After years of feeling restless, like she didn't really belong anywhere, Sinthia Viera said she and her daughters have found peace - and a new faith family - at St. Thomas More Parish in Brooklyn, just a stone's throw from their home.
Sinthia grew up in a devout Catholic family in the Dominican Republic.
“I wasn’t baptized as a baby; I was about 9 or 10 years old,” she said, explaining that her father had been working in the United States and the family waited for him to return before she was baptized. Sinthia said her mother was a prominent educator, but, due to the political situation in the Dominican Republic, decided that she needed a new start, so the family moved to the U.S. in 1997. About that time, her mother also started attending a different church, so Sinthia’s religious formation stalled and she did not make her first confession or first Communion.
Then life happened. She attended public schools, earned a college degree and met and married her husband, Juan. An entrepreneur, he owns a car dealership, while Sinthia is a high school teacher in Cleveland. The Vieras, who live near the Cleveland/Brooklyn border, have three daughters — Cindy, 11, a sixth-grader; Mia, 10, a fifth-grader; and Leah, 7, a second grader — who attend St. Thomas More School.
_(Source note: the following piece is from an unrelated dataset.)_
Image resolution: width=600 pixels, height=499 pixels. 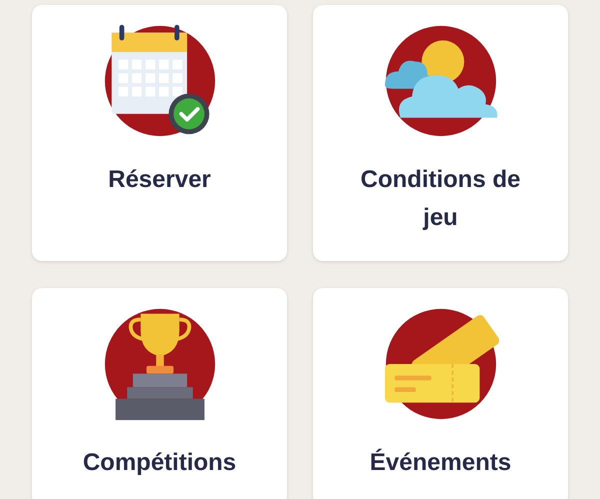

Before transferring to St. Thomas More three years ago, the girls attended public school. The family didn’t give much thought to religion, but Sinthia said she and Juan were looking for a new school where the girls could feel more at home and connected. They live close enough to see St. Thomas More from their home and decided to check it out.
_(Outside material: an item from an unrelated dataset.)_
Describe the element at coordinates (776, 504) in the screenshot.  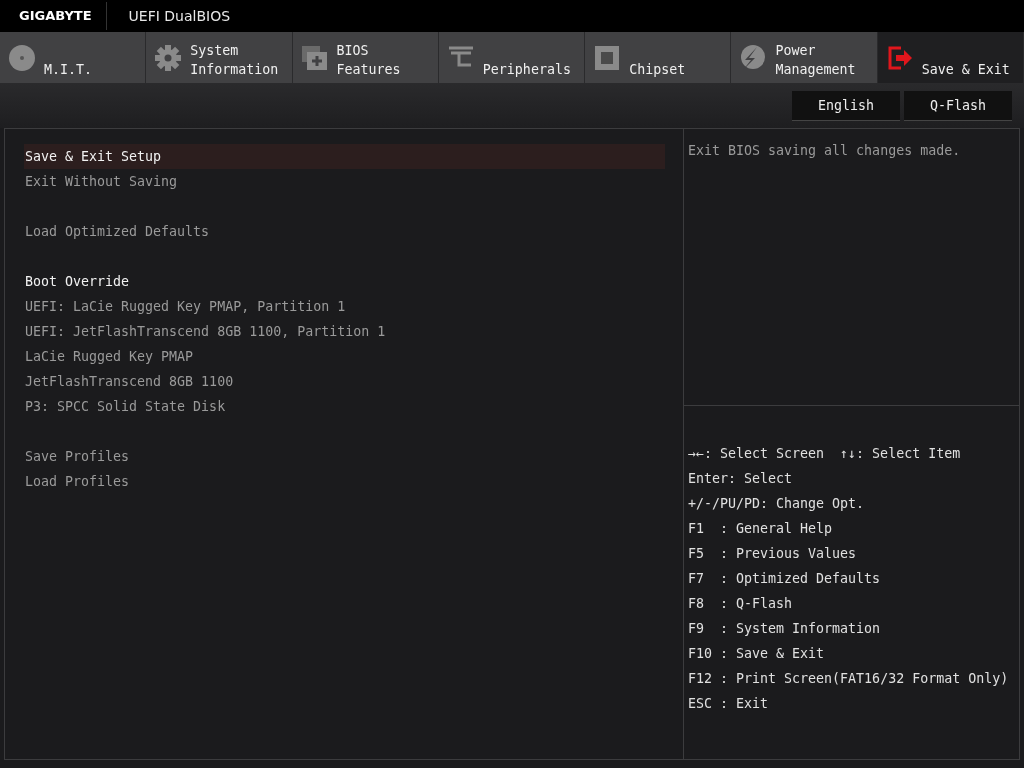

“Coming here was the best decision,” she said. “We are surrounded by good people who make us feel welcome — like we belong here. And the kids are building relationships.” “When I first came to St. Thomas More, I felt like I already fit in,” Mia said, adding she has many friends and is involved in things at school. “I didn’t even have to try.” Cindy said she never had close friends or relationships before, explaining that everyone at her old school scattered after classes.
“I feel that, little by little, God guided us back onto the right path,” Sinthia said. “I felt a sense of family.”
As she and the girls got more involved with school and, gradually, parish activities, they also began attending Mass.
“I think it started with them coming home and saying, ‘Let’s pray’ before dinner. Then they said they wanted to become Catholic,” Sinthia said. Last year, they began talking in earnest about joining the Church. Sinthia said her husband is supportive of their decision.
“I think it’s a good thing to do as a family,” Cindy said. In addition to religion classes in school, the girls are in the children’s catechumenate led by Bernice Barker, a lifelong St. Thomas More parishioner and certified pastoral minister who has worked at the parish in various capacities for 43 years.
“We teach them about the sacraments and the faith so they get to know their faith in a more personal way,” Bernice said. Five children, including the Viera girls, will don white robes as they are baptized by Father Bill Bouhall, St. Thomas More pastor, during the Easter Vigil on April 11. They also will receive their first Communion that night. The three girls will share a sponsor — a close family friend.
And Sinthia, who is participating in the Rite of Christian Initiation of Adults, will enter full communion with the Catholic Church, receiving her first Communion and being confirmed at the Easter Vigil. Her sponsor is a St. Thomas More parishioner who is a close friend.
As their faith formation continues, the Vieras said they are excited about receiving the sacraments.
“I told my mother I haven’t felt so at peace in a long time,” Sinthia said. “I have such a sense of belonging.” She said her daughters enjoy attending Mass and are always ready to pray at home, including before meals. They also are looking forward to receiving the sacraments with their classmates.
The girls said they enjoy talking to Father Bill.
“He’s a nice person — and funny,” Leah said, remembering one time when he donned a wig while delivering a homily during a school Mass.
“He’s not boring when he tells stories about the saints. And I like it when kids do the readings,” she added. Sinthia describes Father Bill as pastoral. “He’s not pushy; he guides you and it works. He comes across as knowledgeable in his sermons and as someone who loves his faith. My kids respect that and enjoy coming to Mass.”
Cindy, Mia and Leah also look forward to their catechumenate sessions with Bernice.
“Mrs. Barker tells us that if you don’t use your faith, it’s like not opening a Christmas present,” Leah said.
Sinthia said her daughters are learning a lot both in school and in their formation program. “They’re not being pushed to learn, but they’re learning and they like it,” she said. In addition to learning about the sacraments, they have toured the church and learned about symbols and the Mass.
“Mrs. Barker told us the Catholic Church is the best way to get to heaven,” Mia said.
“The Church is where you connect with God and receive Jesus. I’ve always wanted to do this,” Cindy said. Sinthia summed up their conversion experience by saying, “I finally feel like I’m home — like I belong someplace.”